Он не разоблачал — он страдал, скажут о нем. "Чувство безнадежности проистекало у него не из разрушительного столкновения с действительностью, а из более разрушительного столкновения со своим собственным "я". Правда ли это? Нет, неправда! Даже если он жил так — "весь внутри себя, воспринимая мир лишь в себе и через себя", — возможно ли жить иначе — чтобы воспринимать мир в других и через другого? Что до разрушительного столкновения, то для ажурной души всё — разрушительно: и действительность, и душа…
Почти все герои Кафки, как и он сам, аутсайдеры, всеми силами стремящиеся приспособиться к жизни, стать "такими, как все", "хорошими людьми". Как и для самого Кафки, эта задача оказывается им непосильной.

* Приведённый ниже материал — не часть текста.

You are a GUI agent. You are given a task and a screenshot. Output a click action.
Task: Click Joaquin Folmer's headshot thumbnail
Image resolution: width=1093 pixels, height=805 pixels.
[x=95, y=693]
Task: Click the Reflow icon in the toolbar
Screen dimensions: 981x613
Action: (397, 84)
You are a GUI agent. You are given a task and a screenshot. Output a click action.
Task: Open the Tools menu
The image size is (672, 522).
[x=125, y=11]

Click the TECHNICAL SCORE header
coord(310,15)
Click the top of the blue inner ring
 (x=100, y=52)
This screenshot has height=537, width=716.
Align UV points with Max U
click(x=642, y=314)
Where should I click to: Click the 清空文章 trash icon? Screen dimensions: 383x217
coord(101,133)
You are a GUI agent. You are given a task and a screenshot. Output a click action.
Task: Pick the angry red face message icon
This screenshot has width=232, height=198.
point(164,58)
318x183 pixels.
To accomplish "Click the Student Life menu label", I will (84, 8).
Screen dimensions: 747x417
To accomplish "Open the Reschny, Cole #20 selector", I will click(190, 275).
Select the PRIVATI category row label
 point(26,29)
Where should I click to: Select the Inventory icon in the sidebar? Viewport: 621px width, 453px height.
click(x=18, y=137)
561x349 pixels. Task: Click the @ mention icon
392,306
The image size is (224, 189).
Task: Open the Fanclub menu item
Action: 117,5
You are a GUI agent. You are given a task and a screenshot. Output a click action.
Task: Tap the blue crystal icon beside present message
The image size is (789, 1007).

Кафкианская правда — "мелочи жизни", а не ее величие и красота. Таково его кредо истины, о котором он признавался М. Броду: "Ни о чем, кроме увиденного, я говорить не могу. А видишь лишь крохотные мелочи, и, между прочим, именно они мне кажутся характерными. Это — свидетельство достоверности, противостоящее крайним глупостям. Там, где речь идет о правде, невооруженный глаз увидит лишь мелочи, не больше".
ИЗ ДНЕВНИКА
21 августа 1913. Сегодня получил книгу Киркегора "Книга судьи". Как я и думал, его судьба, несмотря на значительные различия, сходна с моей, во всяком случае, он на той же стороне мира. Он, как друг, помог мне самоутвердиться.
Переселение душ: Киркегор-Достоевский-Кафка. "Благодаря характеру своего страдания они образуют круг и поддерживают друг друга".
Кафкианские идеи не новы. Все они — от невинного страдания и до анонимного наказания за неведомые грехи — уже содержатся в Книге Иова.
Кафка не был разрушителем — он был созидателем. Он не вел к краху старого мышления и к торжеству нового, а просто показывал, что всё новое суть библейское. Сила его воздействия обусловлена возникающим в нас чувством, что настоящие секреты позабыты, ключи к тайне утеряны, а некогда существовавшая целостность восприятия утрачена и теперь трагически невосстановима. Почти о том же самом говорит Мелвилл в Шарлатане и, правда, уже совсем иным тоном, в заключении к Израилю Поттеру.
Кафка не теоретизировал, а переливал собственную жизнь в мифологию (может быть, самую персональную и личностную из когда-либо созданных человеком), не придумывал метафоры, а мыслил символами и мифологемами. Всё, "даже самое неопределенное" воспринималось им как образ ясный и в то же время многозначный.
М. Брод:
Кафка не любил теорий. Он изъяснялся образами, потому что мыслил образами. Образный язык был для него естественнейшим. Даже в так называемом повседневном общении.
То, что для обычного человека было просто болью, для Кафки становилось "всаживанием ножа", раскалыванием стекла: "Похожее чувство должно испытывать оконное стекло в том месте, где оно раскалывается".
Видения, сны, тяготы Кафки — художественные иллюстрации фрейдизма, визуализация глубин внутреннего мира. Его творческий метод — сновидческий реализм, явленная сокровенность подсознания. Нет большего реализма, нежели фантазии Кафки. Абсурд кафкианского мира — это абсурд внутреннего бытия. Болезненное восприятие мира, которое ему навязывали, — нет, которое у него было, — было единственной нормальной реакцией на больной мир, в котором человек тем несчастней, чем он лучше, тоньше, в котором зло не иррационально, а планомерно и бесконечно.